Но календарь что-то неясно толковал о противостоянии Марса и Меркурия, о прилитии мокрот, советовал взять на коришной воды лот
[163]тминного масла полквинтеля
[164]и давать больному по ложке через несколько часов. Баба Марьяна махнула рукой и, хорошенько натопя печь в поварне, вместе с Федькой и Саттерупом вынесла беспамятного Бяшу, посадила его прямо в устье печи и там выпарила хорошенько. Потом напоила малиновым отваром, горчичным семенем смазала ему подошвы и, закутав в овчинный тулуп, уложила на свою печь.

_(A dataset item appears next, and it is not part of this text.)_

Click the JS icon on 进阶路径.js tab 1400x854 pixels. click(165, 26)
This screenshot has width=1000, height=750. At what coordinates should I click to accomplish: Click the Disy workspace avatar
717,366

И бред прошел. Перестали чудиться не то бревна, не то лапы, ожившие драконы с Преображенских флюгеров. Стало тихо и спокойно, стало понятно, что он в родном доме, где все мирно спят, лишь мерцает полунощная лампадка, возле которой прикорнула баба Марьяна, взявшаяся дежурить у больного до утра.
И вдруг снова где-то не очень далеко раздался призывный крик петуха. Бяша хотел вскочить, закричать, познать людей, сам не зная зачем, но сковавшая его слабость не дала и пальцем шевельнуть. Он только слушал, как петушиный крик повторился еще два раза, и потом уже, погружаясь в бездну сна, Бяша слышал, как петух кричал вновь, но уж как-то глухо и безнадежно.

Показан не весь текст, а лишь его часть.